▶ Problem requirements:
Where does the string "Given" occur in the records below? Copy every line that holds it.

Stored records:
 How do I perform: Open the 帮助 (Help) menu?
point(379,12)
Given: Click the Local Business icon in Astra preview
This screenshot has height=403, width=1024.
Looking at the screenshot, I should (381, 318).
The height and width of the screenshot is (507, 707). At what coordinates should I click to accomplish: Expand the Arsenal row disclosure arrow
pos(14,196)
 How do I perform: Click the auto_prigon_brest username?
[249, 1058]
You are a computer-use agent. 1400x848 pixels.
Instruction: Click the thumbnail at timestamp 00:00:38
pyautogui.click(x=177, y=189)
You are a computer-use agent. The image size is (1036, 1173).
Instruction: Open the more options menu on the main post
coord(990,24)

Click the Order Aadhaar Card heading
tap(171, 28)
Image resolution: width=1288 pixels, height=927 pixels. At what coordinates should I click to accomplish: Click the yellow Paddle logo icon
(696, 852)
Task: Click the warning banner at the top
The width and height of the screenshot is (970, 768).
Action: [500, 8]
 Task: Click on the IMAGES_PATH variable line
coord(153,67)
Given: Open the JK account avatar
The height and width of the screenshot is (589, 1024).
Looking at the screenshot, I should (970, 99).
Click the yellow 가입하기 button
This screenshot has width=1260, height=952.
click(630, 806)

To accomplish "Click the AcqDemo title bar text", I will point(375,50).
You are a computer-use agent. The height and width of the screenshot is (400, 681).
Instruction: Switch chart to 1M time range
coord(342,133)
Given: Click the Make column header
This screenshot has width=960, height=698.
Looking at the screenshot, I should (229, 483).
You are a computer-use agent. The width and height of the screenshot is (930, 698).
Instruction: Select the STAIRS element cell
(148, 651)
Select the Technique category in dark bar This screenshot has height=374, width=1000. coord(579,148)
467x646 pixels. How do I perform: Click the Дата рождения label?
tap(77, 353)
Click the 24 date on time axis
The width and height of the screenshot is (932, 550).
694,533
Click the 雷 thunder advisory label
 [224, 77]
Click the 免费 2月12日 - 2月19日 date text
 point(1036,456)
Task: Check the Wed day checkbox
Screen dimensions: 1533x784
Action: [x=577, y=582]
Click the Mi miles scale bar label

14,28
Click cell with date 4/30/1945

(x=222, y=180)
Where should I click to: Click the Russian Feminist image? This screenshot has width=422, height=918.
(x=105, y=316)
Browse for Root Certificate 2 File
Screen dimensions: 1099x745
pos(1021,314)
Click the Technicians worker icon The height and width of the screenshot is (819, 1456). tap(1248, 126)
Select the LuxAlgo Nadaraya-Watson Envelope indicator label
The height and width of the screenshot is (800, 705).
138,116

▶ Solution below:
Given: Click the Local Business icon in Astra preview
Given: Open the JK account avatar
Given: Click the Make column header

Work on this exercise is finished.